Vaccination of the pregnant woman aims to avoid the risks that can be produced by preventable infections with vaccines on the mother, the developing fetus and the baby. It is very important not to limit the vaccination to the period of pregnancy, since it is essential to ensure the immunization of the pregnant woman against diseases such as rubella, varicella or measles, against which you can not vaccinate during pregnancy. Historically, the use of vaccination in pregnancy has been restricted under a premise of prudence regarding possible undesirable effects, as well as a possible poor response to vaccines. To guarantee safety in the face of this hypothetical possibility, attenuated vaccines (triple viral, antivaricellosis, BCG vaccine, antitifoidal oral, against yellow fever and intranasal flu) are contraindicated during pregnancy and it is recommended that pregnancy be avoided during the month after administration. Inactivated vaccines are considered safe during pregnancy. In each pregnancy, vaccination against whooping cough is systematically recommended between weeks 27 and 36 of pregnancy and against influenza, if the pregnancy coincides with the influenza vaccination campaign.

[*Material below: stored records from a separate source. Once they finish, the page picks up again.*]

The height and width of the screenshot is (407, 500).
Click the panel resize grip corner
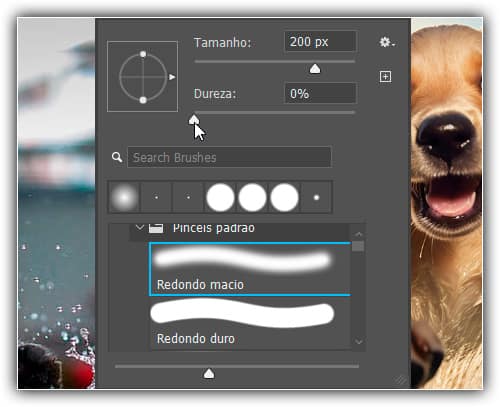click(401, 380)
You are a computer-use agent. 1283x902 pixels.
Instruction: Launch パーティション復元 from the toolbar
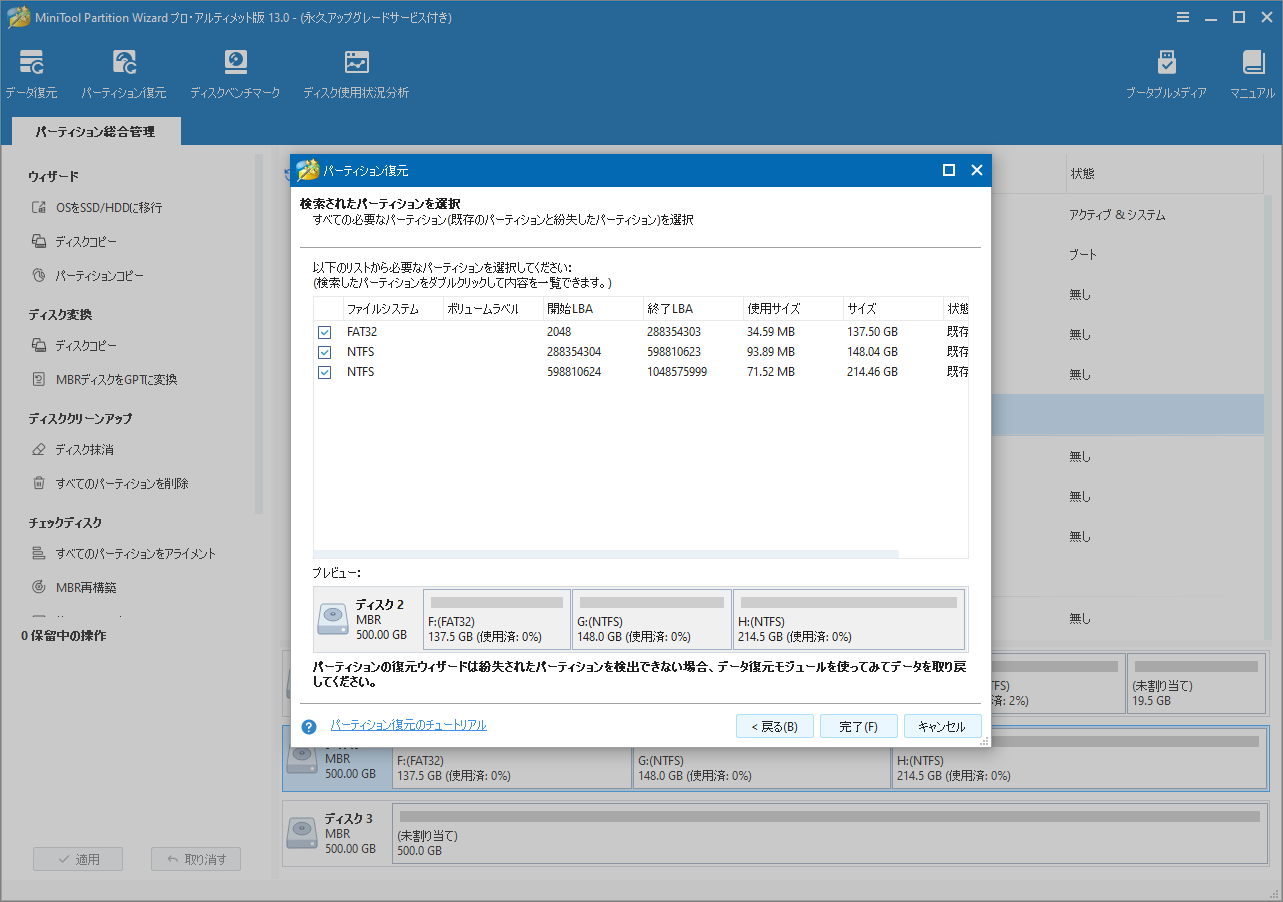pos(123,73)
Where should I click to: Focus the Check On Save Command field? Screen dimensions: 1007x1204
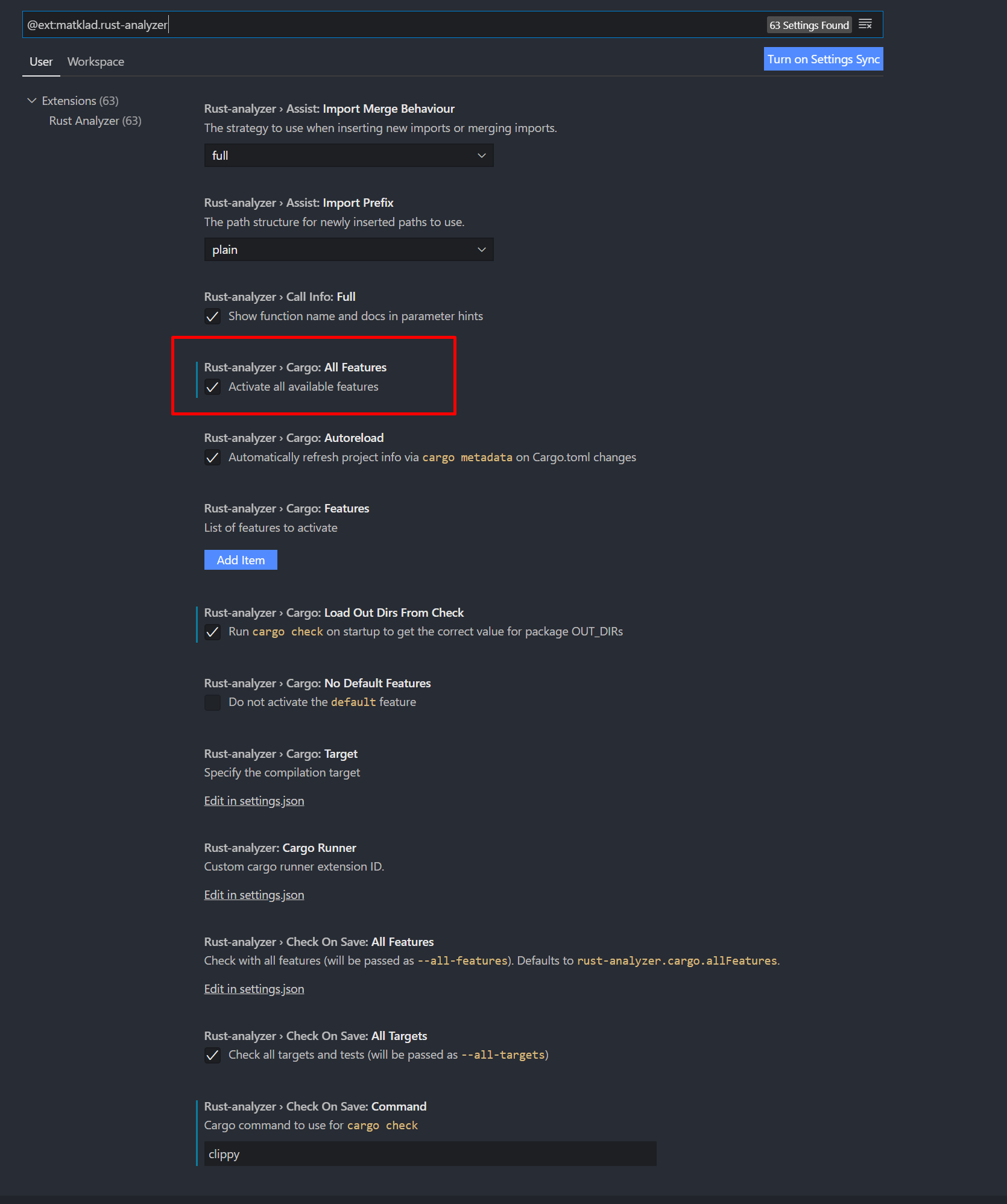[430, 1154]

It is also necessary to vaccinate against tetanus if the pregnant woman is not vaccinated. In case of presenting risk factors, selective vaccination can also be carried out with the inactivated vaccines that are indicated. Vaccination of the pregnant woman is a very important part of prenatal care.
Vaccination; Pregnancy; Fetus
Urbiztondo-Perdices L, Borràs-López E. Vacunació en la dona embarassada: recomanacions de vacunació abans, durant i després de l'embaràs. Butll Inf Ter. 2018 agost;29(07): 44-51.